The hack was conduced by the folks over at Security Research Labs, who used a “wood glue spoof” made from a PCB mold. The team used a fingerprint from the touchscreen of a mobile device and captured it using a mobile camera.

On the iPhone 5S, Touch ID only allows users to unlock and confirm App Store purchases, but on the S5, users can confirm and make payments via the pre-loaded PayPal application using the fingerprint sensor. This poses a greater risk than that of iPhone owners.

Also, unlike iOS, Samsung does not require users to enter a PIN after multiple failed attempts at unlocking the phone via a fingerprint scanner, which again puts them at a higher risk.

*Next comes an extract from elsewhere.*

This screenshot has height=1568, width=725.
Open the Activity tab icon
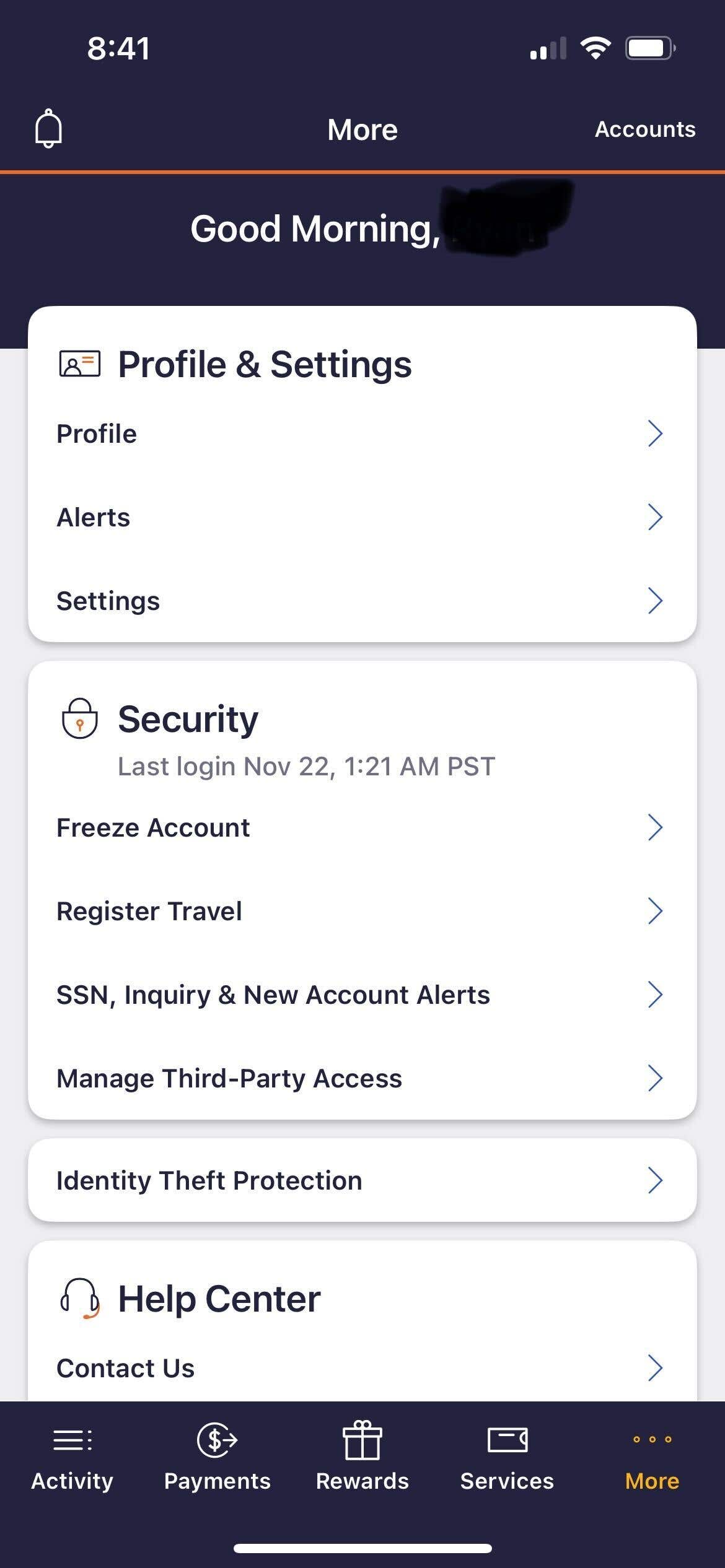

In response to this hack, PayPal issued the following statement:

“While we take the findings from Security Research Labs very seriously, we are still confident that fingerprint authentication offers an easier and more secure way to pay on mobile devices than passwords or credit cards. PayPal never stores or even has access to your actual fingerprint with authentication on the Galaxy S5. The scan unlocks a secure cryptographic key that serves as a password replacement for the phone. We can simply deactivate the key from a lost or stolen device, and you can create a new one. PayPal also uses sophisticated fraud and risk management tools to try to prevent fraud before it happens. However, in the rare instances that it does, you are covered by our purchase protection policy.”

While the fingerprint hack above may seem very over-the-top and impractical to many, it is very well possible in the corporate environment where hackers can cause damages worth millions of dollars to companies by hacking their way through the fingerprint scanner.